Old Speakers

BY

Missing Organs

Release

03.03.2017

Label

Umor-Rex

Na klar, Organmangel ist jetzt eher nicht so schön. Wenn Tristan Bath allerdings seinen leber-, nieren-, und milzfreien Klangkorpus ins Schwingen bringt, kommt wahre Freude auf. Beziehungsweise auch nicht. Denn wer seine Sensorik nicht sorgfältig auf sonische Übungen, die Schönheit unter Konfrontation mit drohendem Unheil und das Ungewisse im Abgründigen näher erforschen, geeicht hat, wird nach Ende der 55 Minuten von Old Speakers zwar keine medizinischen Leiden zu beklagen haben, sich aber vermutlich doch irgendwie in einem Gefühlsminus befinden.

Dass hier nicht alles Friede, Freude, Eierkuchen ist und auch gar nicht sein darf, wird spätestens dann klar, wenn Tristan Bath Old Speakers zu seinem Brexit-Album kürt.
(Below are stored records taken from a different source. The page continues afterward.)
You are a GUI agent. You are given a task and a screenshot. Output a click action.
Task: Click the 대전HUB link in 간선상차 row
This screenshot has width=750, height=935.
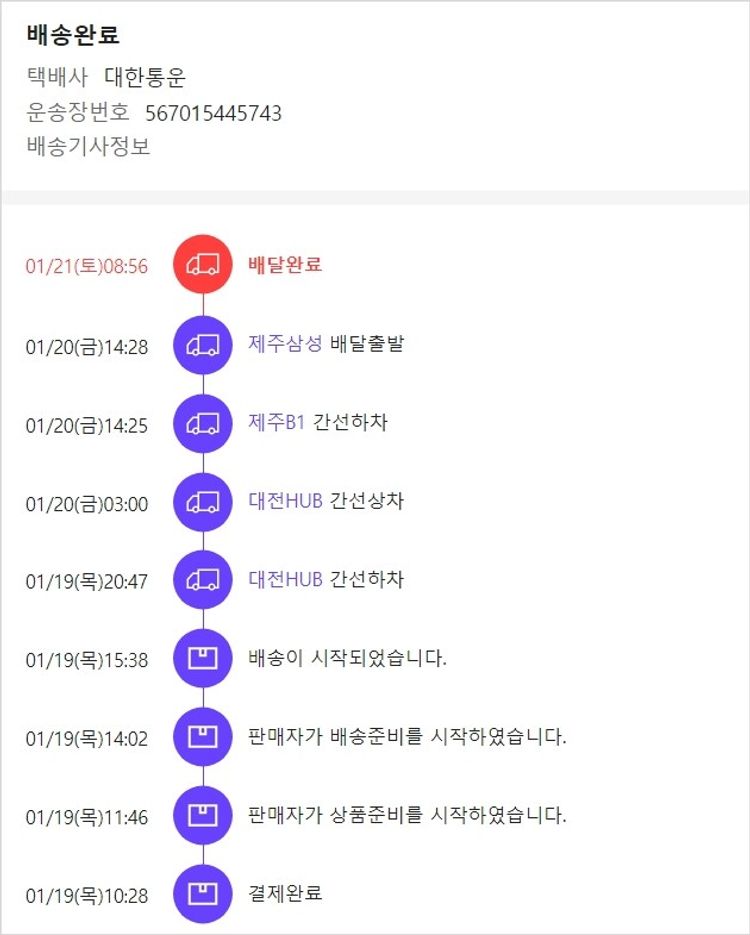tap(285, 501)
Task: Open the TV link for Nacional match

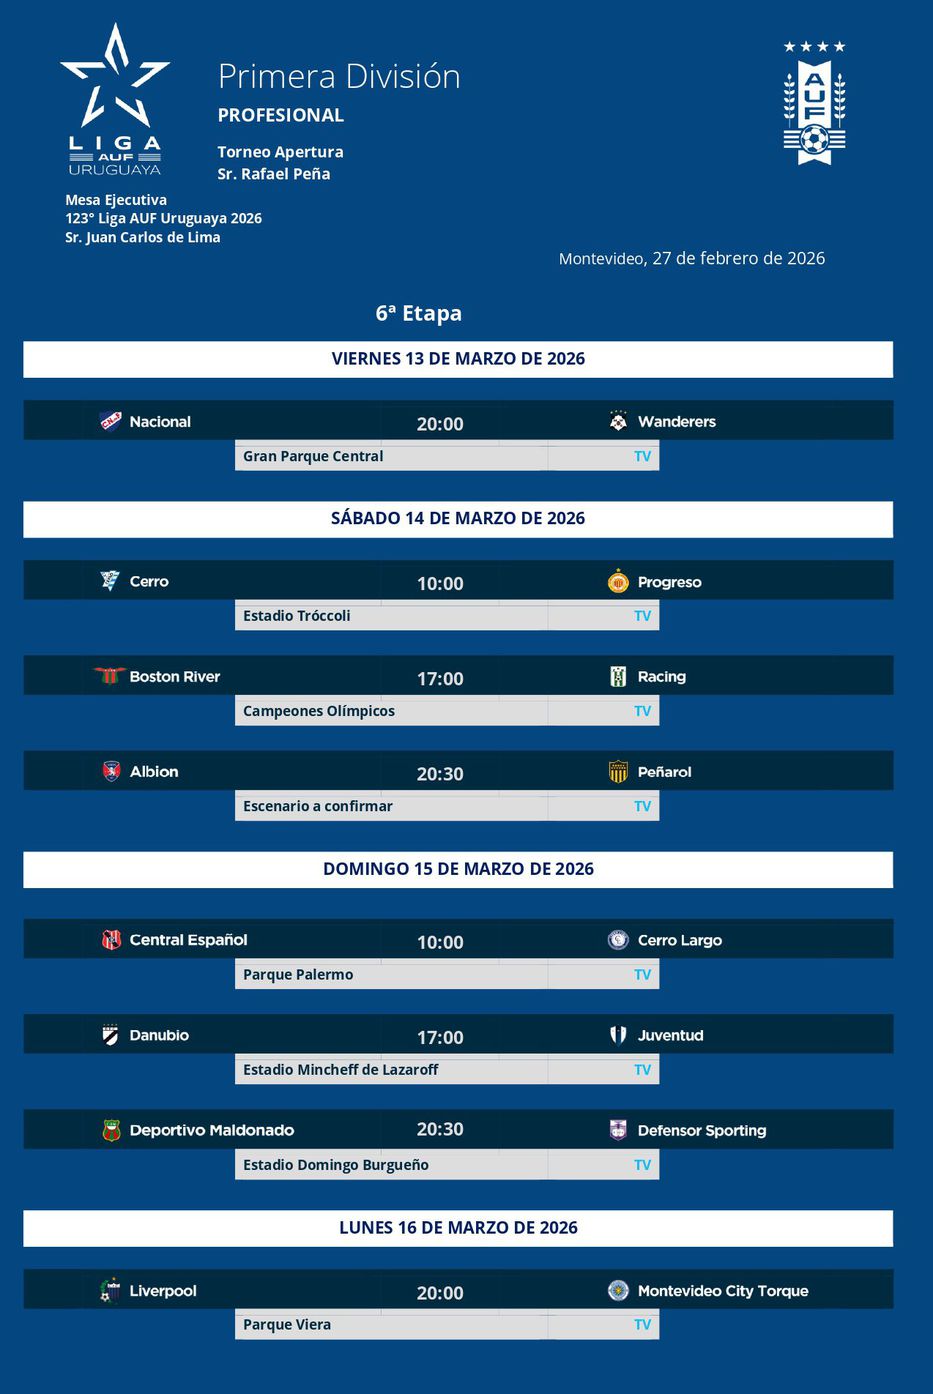Action: click(x=642, y=456)
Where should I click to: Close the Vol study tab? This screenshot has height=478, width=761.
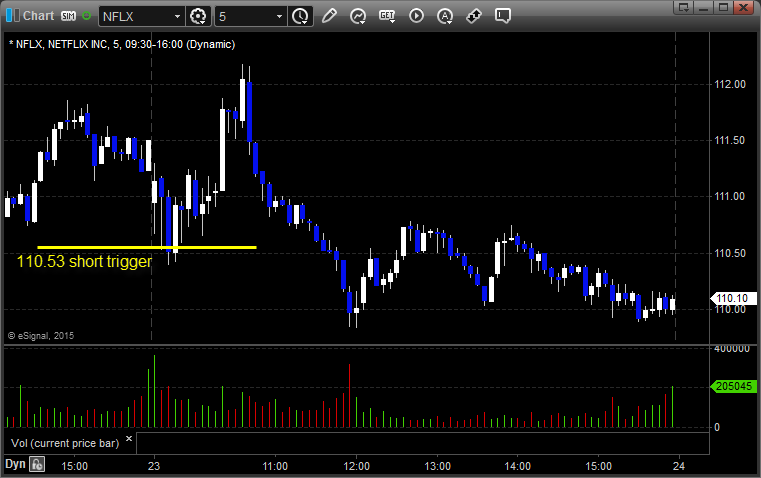[x=129, y=440]
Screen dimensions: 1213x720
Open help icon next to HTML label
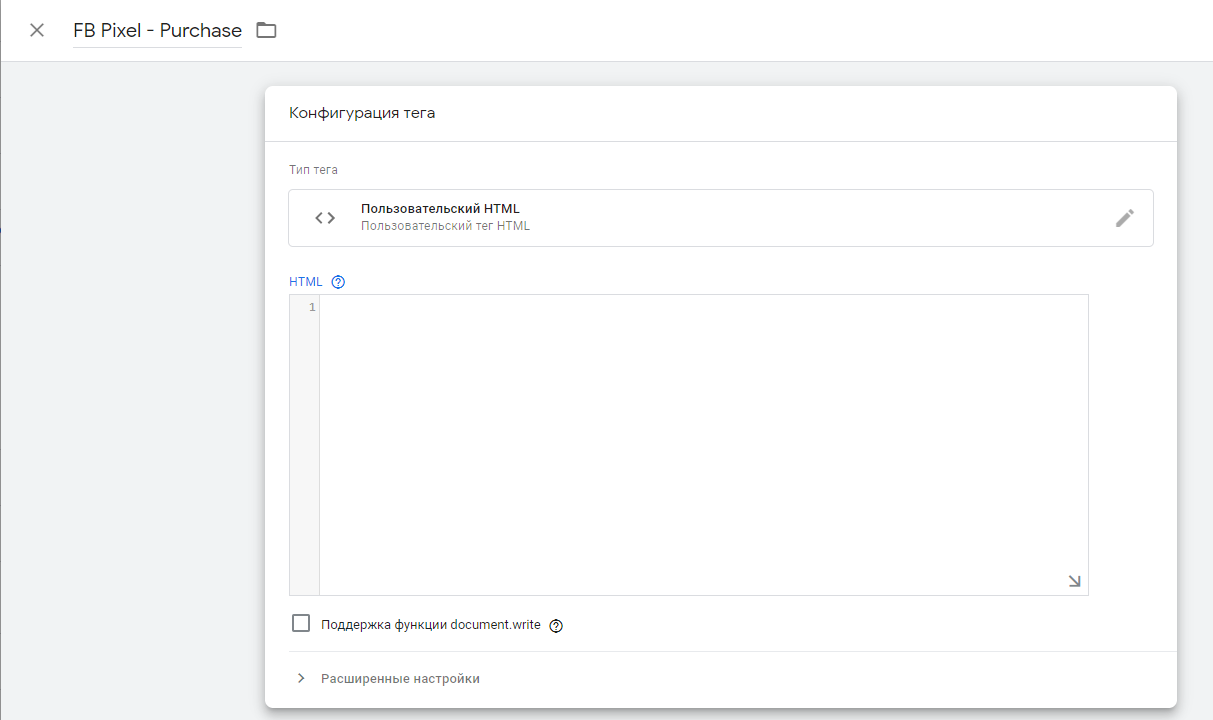click(338, 282)
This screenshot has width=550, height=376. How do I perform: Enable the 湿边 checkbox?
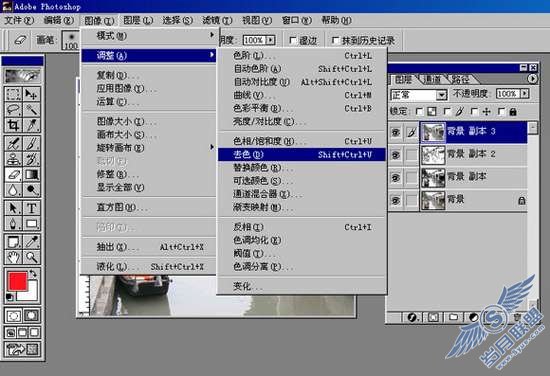(x=293, y=40)
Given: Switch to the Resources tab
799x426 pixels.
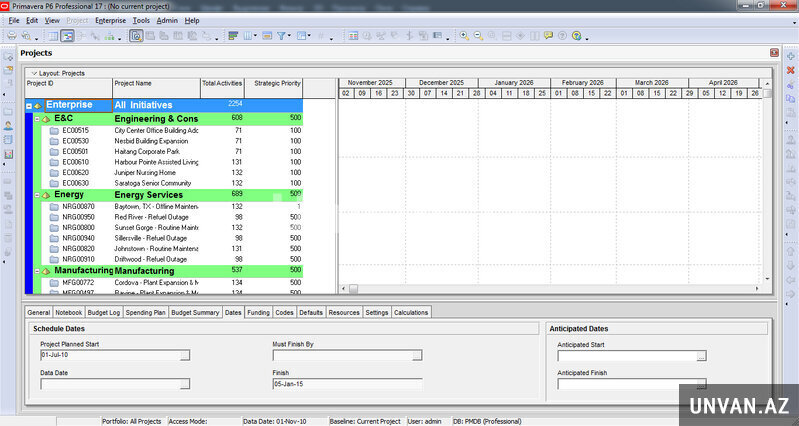Looking at the screenshot, I should click(344, 312).
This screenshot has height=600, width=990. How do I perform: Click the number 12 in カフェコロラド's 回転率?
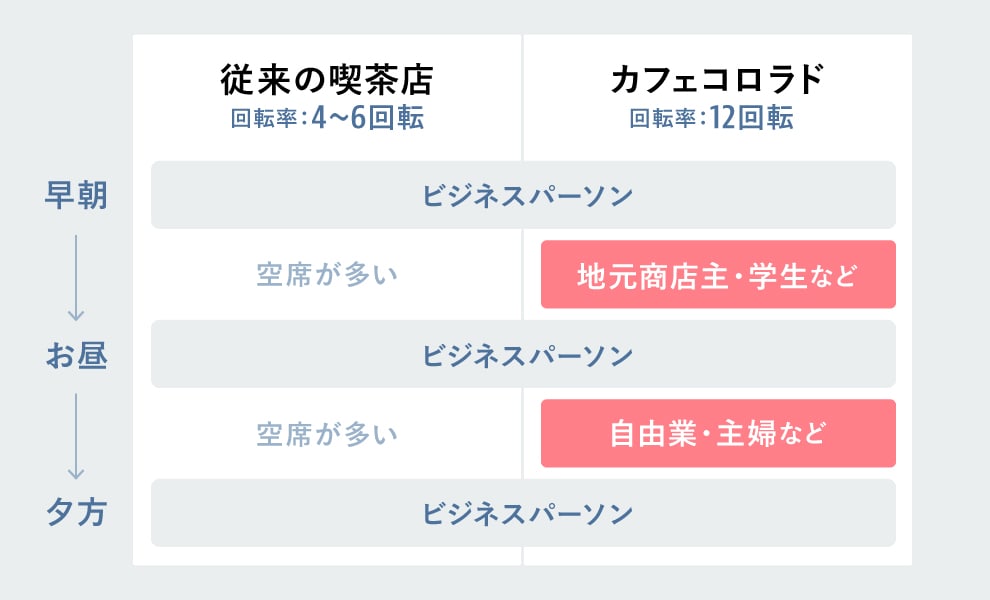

Das im Namen widerhallende Verlustverhältnis lässt sich über die Dialektik von Funktionseinheiten und Ganzem also auch auf harte soziale Tatbestände im Europa der Gegenwart ummünzen: wie viel Ausfall ist vertragbar, bis alles zusammenbricht? Diese fatalistisch angehauchte Frage wird dann musikalisch aber nicht ausschließlich in lichtabsorbierenden Doom überführt: Old Speakers ist eine Kippfigur, die von in gegensätzliche Richtungen strebenden Kräften lebt, ihre Dynamik also aus dem Spannungsverhältnis von Destruktion und Konstruktion zieht. Jedes Wummern und jede kakophonische Auswölbung findet am Ende durch einen leuchtenden Gegenpart immer einen Ausgleichskanal.

Ob diese Anlage in ihrer Symbolträchtigkeit intendiert ist oder nicht, bleibt der eigenen Auslegung überlassen, in jedem Fall aber ist offensichtlich, dass sich das Album dadurch eine wichtige Erkenntnis aus der Betrachtung der politischen Gemengelage weltweit entleiht: Pessimismus und Verdruss sind in diesen Zeiten keine finale Lösung; und so passt es, dass im Eröffnungsstück “Gauche” zwar eifrig Ton durch den Häcksler gedreht, der Konter in Form des elegischen Interludes “Doorway” aber direkt bereitgehalten wird. Die Kernstücke des Albums – “Bridges” und “Tiny Rider” – haben dieses Zwieverhältnis dann internalisiert und treiben das Album zu seinen besten Momenten: durchaus nicht unoptimistisch im Grundton, aber doch Widerhaken setzend und das dunkle Dräuen am Horizont stets in Blick sowie Klangspektrum eingefangen.